▶ WHAT THE TASK ASKS:
Once the data has been read, restate all of it exactly.

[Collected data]
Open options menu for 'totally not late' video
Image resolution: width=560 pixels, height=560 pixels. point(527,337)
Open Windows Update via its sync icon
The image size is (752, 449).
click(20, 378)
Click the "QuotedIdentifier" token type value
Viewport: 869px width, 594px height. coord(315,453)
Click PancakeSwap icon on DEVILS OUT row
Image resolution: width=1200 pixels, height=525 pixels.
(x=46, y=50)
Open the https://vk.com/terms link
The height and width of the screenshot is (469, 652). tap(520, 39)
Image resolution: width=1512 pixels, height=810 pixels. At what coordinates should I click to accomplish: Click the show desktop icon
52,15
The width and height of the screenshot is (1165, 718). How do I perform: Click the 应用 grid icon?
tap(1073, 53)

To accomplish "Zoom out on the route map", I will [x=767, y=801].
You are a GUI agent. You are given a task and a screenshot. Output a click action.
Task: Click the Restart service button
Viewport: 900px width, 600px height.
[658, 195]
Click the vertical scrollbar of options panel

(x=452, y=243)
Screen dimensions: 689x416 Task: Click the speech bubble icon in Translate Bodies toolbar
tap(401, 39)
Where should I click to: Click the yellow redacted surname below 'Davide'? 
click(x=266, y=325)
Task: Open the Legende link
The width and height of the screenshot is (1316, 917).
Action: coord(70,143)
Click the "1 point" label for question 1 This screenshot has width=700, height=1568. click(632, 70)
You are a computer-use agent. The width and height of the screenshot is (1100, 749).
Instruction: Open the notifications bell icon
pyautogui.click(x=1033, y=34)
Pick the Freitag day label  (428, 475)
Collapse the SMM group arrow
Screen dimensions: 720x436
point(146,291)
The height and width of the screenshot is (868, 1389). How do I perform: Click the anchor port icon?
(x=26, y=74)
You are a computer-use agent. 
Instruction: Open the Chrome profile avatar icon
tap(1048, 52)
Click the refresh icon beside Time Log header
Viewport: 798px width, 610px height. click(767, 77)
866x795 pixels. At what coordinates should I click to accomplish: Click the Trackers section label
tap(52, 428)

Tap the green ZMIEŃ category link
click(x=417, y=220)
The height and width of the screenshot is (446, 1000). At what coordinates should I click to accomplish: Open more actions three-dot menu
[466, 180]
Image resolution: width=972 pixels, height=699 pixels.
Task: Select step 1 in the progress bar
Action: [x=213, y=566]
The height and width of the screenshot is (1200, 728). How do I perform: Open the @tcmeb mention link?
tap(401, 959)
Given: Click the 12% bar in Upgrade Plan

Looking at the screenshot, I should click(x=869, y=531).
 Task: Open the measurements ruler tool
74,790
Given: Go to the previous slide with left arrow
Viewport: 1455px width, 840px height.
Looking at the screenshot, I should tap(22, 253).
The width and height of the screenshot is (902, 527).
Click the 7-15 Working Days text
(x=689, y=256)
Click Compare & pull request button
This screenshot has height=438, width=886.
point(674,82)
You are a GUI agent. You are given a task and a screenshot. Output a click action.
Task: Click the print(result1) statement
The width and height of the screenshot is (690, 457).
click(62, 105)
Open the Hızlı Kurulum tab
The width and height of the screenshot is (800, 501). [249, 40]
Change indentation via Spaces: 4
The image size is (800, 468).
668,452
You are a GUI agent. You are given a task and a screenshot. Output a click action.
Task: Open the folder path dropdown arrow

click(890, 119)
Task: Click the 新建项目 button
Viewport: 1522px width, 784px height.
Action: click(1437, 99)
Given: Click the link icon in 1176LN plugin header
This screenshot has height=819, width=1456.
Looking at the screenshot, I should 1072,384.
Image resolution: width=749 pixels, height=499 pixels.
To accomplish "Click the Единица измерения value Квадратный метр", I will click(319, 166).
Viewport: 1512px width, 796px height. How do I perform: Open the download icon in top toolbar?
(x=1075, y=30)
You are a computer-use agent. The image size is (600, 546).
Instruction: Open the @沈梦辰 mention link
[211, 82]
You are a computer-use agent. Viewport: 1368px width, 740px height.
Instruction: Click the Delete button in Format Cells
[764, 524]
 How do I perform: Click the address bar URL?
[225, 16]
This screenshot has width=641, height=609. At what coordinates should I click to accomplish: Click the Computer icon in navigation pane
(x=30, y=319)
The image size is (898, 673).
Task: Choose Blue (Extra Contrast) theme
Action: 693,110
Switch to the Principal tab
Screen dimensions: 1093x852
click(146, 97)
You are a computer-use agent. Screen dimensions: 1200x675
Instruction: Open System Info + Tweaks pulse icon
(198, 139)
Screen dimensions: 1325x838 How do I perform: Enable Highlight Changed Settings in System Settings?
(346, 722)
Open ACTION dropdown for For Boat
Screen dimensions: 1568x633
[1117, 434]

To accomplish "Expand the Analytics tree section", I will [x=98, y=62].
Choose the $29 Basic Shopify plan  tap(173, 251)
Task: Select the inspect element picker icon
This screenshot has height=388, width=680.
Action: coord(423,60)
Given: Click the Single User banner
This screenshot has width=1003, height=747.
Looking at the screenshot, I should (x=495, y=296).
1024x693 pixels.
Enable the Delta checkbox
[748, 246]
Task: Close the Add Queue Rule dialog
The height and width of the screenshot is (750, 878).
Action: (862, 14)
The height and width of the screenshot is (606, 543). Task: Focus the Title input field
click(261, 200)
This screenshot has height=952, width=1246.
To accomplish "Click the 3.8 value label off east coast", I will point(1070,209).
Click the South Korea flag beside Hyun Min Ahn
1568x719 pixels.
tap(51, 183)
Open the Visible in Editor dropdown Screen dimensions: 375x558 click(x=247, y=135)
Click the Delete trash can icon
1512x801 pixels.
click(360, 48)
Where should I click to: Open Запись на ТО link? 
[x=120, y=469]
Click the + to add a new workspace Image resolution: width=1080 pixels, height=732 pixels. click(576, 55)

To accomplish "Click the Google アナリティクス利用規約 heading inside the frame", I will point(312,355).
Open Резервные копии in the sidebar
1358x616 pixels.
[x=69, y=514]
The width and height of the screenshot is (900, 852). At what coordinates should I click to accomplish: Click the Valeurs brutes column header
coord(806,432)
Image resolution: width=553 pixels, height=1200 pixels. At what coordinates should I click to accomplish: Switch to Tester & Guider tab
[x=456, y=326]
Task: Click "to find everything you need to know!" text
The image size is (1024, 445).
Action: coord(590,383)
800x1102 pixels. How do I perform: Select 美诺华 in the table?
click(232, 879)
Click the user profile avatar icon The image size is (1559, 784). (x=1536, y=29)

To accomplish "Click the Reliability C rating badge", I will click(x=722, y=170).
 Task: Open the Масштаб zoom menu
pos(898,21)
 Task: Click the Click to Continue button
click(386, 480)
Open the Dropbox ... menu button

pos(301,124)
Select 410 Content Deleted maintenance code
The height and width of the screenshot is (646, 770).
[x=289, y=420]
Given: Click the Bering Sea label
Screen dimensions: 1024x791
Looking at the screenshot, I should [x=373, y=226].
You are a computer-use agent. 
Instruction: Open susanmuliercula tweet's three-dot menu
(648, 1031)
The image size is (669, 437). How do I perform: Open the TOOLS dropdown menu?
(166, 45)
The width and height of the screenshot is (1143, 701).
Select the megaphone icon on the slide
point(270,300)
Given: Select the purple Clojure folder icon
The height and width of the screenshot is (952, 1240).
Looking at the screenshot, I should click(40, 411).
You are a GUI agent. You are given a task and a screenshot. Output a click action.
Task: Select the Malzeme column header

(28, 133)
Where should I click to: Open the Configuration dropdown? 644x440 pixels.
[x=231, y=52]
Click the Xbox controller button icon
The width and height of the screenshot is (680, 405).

▶ RESULT FOR THIS TASK:
Open options menu for 'totally not late' video
Image resolution: width=560 pixels, height=560 pixels. point(527,337)
Open Windows Update via its sync icon
The image size is (752, 449).
click(20, 378)
Click the "QuotedIdentifier" token type value
Viewport: 869px width, 594px height. coord(315,453)
Click PancakeSwap icon on DEVILS OUT row
Image resolution: width=1200 pixels, height=525 pixels.
(x=46, y=50)
Open the https://vk.com/terms link
The height and width of the screenshot is (469, 652). tap(520, 39)
Image resolution: width=1512 pixels, height=810 pixels. At what coordinates should I click to accomplish: Click the show desktop icon
52,15
The width and height of the screenshot is (1165, 718). How do I perform: Click the 应用 grid icon?
tap(1073, 53)

To accomplish "Zoom out on the route map", I will [x=767, y=801].
You are a GUI agent. You are given a task and a screenshot. Output a click action.
Task: Click the Restart service button
Viewport: 900px width, 600px height.
[658, 195]
Click the vertical scrollbar of options panel

(x=452, y=243)
Screen dimensions: 689x416 Task: Click the speech bubble icon in Translate Bodies toolbar
tap(401, 39)
Where should I click to: Click the yellow redacted surname below 'Davide'? 
click(x=266, y=325)
Task: Open the Legende link
The width and height of the screenshot is (1316, 917).
Action: coord(70,143)
Click the "1 point" label for question 1 This screenshot has width=700, height=1568. click(632, 70)
You are a computer-use agent. The width and height of the screenshot is (1100, 749).
Instruction: Open the notifications bell icon
pyautogui.click(x=1033, y=34)
Pick the Freitag day label  (428, 475)
Collapse the SMM group arrow
Screen dimensions: 720x436
point(146,291)
The height and width of the screenshot is (868, 1389). How do I perform: Click the anchor port icon?
(x=26, y=74)
You are a computer-use agent. 
Instruction: Open the Chrome profile avatar icon
tap(1048, 52)
Click the refresh icon beside Time Log header
Viewport: 798px width, 610px height. click(767, 77)
866x795 pixels. At what coordinates should I click to accomplish: Click the Trackers section label
tap(52, 428)

Tap the green ZMIEŃ category link
click(x=417, y=220)
The height and width of the screenshot is (446, 1000). At what coordinates should I click to accomplish: Open more actions three-dot menu
[466, 180]
Image resolution: width=972 pixels, height=699 pixels.
Task: Select step 1 in the progress bar
Action: [x=213, y=566]
The height and width of the screenshot is (1200, 728). How do I perform: Open the @tcmeb mention link?
tap(401, 959)
Given: Click the 12% bar in Upgrade Plan

Looking at the screenshot, I should click(x=869, y=531).
 Task: Open the measurements ruler tool
74,790
Given: Go to the previous slide with left arrow
Viewport: 1455px width, 840px height.
Looking at the screenshot, I should tap(22, 253).
The width and height of the screenshot is (902, 527).
Click the 7-15 Working Days text
(x=689, y=256)
Click Compare & pull request button
This screenshot has height=438, width=886.
point(674,82)
You are a GUI agent. You are given a task and a screenshot. Output a click action.
Task: Click the print(result1) statement
The width and height of the screenshot is (690, 457).
click(62, 105)
Open the Hızlı Kurulum tab
The width and height of the screenshot is (800, 501). [249, 40]
Change indentation via Spaces: 4
The image size is (800, 468).
668,452
You are a GUI agent. You are given a task and a screenshot. Output a click action.
Task: Open the folder path dropdown arrow

click(890, 119)
Task: Click the 新建项目 button
Viewport: 1522px width, 784px height.
Action: click(1437, 99)
Given: Click the link icon in 1176LN plugin header
This screenshot has height=819, width=1456.
Looking at the screenshot, I should 1072,384.
Image resolution: width=749 pixels, height=499 pixels.
To accomplish "Click the Единица измерения value Квадратный метр", I will click(319, 166).
Viewport: 1512px width, 796px height. How do I perform: Open the download icon in top toolbar?
(x=1075, y=30)
You are a computer-use agent. The image size is (600, 546).
Instruction: Open the @沈梦辰 mention link
[211, 82]
You are a computer-use agent. Viewport: 1368px width, 740px height.
Instruction: Click the Delete button in Format Cells
[764, 524]
 How do I perform: Click the address bar URL?
[225, 16]
This screenshot has width=641, height=609. At what coordinates should I click to accomplish: Click the Computer icon in navigation pane
(x=30, y=319)
The image size is (898, 673).
Task: Choose Blue (Extra Contrast) theme
Action: 693,110
Switch to the Principal tab
Screen dimensions: 1093x852
click(146, 97)
You are a computer-use agent. Screen dimensions: 1200x675
Instruction: Open System Info + Tweaks pulse icon
(198, 139)
Screen dimensions: 1325x838 How do I perform: Enable Highlight Changed Settings in System Settings?
(346, 722)
Open ACTION dropdown for For Boat
Screen dimensions: 1568x633
[1117, 434]

To accomplish "Expand the Analytics tree section", I will [x=98, y=62].
Choose the $29 Basic Shopify plan  tap(173, 251)
Task: Select the inspect element picker icon
This screenshot has height=388, width=680.
Action: coord(423,60)
Given: Click the Single User banner
This screenshot has width=1003, height=747.
Looking at the screenshot, I should (x=495, y=296).
1024x693 pixels.
Enable the Delta checkbox
[748, 246]
Task: Close the Add Queue Rule dialog
The height and width of the screenshot is (750, 878).
Action: (862, 14)
The height and width of the screenshot is (606, 543). Task: Focus the Title input field
click(261, 200)
This screenshot has height=952, width=1246.
To accomplish "Click the 3.8 value label off east coast", I will point(1070,209).
Click the South Korea flag beside Hyun Min Ahn
1568x719 pixels.
tap(51, 183)
Open the Visible in Editor dropdown Screen dimensions: 375x558 click(x=247, y=135)
Click the Delete trash can icon
1512x801 pixels.
click(360, 48)
Where should I click to: Open Запись на ТО link? 
[x=120, y=469]
Click the + to add a new workspace Image resolution: width=1080 pixels, height=732 pixels. click(576, 55)

To accomplish "Click the Google アナリティクス利用規約 heading inside the frame", I will point(312,355).
Open Резервные копии in the sidebar
1358x616 pixels.
[x=69, y=514]
The width and height of the screenshot is (900, 852). At what coordinates should I click to accomplish: Click the Valeurs brutes column header
coord(806,432)
Image resolution: width=553 pixels, height=1200 pixels. At what coordinates should I click to accomplish: Switch to Tester & Guider tab
[x=456, y=326]
Task: Click "to find everything you need to know!" text
The image size is (1024, 445).
Action: coord(590,383)
800x1102 pixels. How do I perform: Select 美诺华 in the table?
click(232, 879)
Click the user profile avatar icon The image size is (1559, 784). (x=1536, y=29)

To accomplish "Click the Reliability C rating badge", I will click(x=722, y=170).
 Task: Open the Масштаб zoom menu
pos(898,21)
 Task: Click the Click to Continue button
click(386, 480)
Open the Dropbox ... menu button

pos(301,124)
Select 410 Content Deleted maintenance code
The height and width of the screenshot is (646, 770).
[x=289, y=420]
Given: Click the Bering Sea label
Screen dimensions: 1024x791
Looking at the screenshot, I should [x=373, y=226].
You are a computer-use agent. 
Instruction: Open susanmuliercula tweet's three-dot menu
(648, 1031)
The image size is (669, 437). How do I perform: Open the TOOLS dropdown menu?
(166, 45)
The width and height of the screenshot is (1143, 701).
Select the megaphone icon on the slide
point(270,300)
Given: Select the purple Clojure folder icon
The height and width of the screenshot is (952, 1240).
Looking at the screenshot, I should click(40, 411).
You are a GUI agent. You are given a task and a screenshot. Output a click action.
Task: Select the Malzeme column header

(28, 133)
Where should I click to: Open the Configuration dropdown? 644x440 pixels.
[x=231, y=52]
Click the Xbox controller button icon
The width and height of the screenshot is (680, 405).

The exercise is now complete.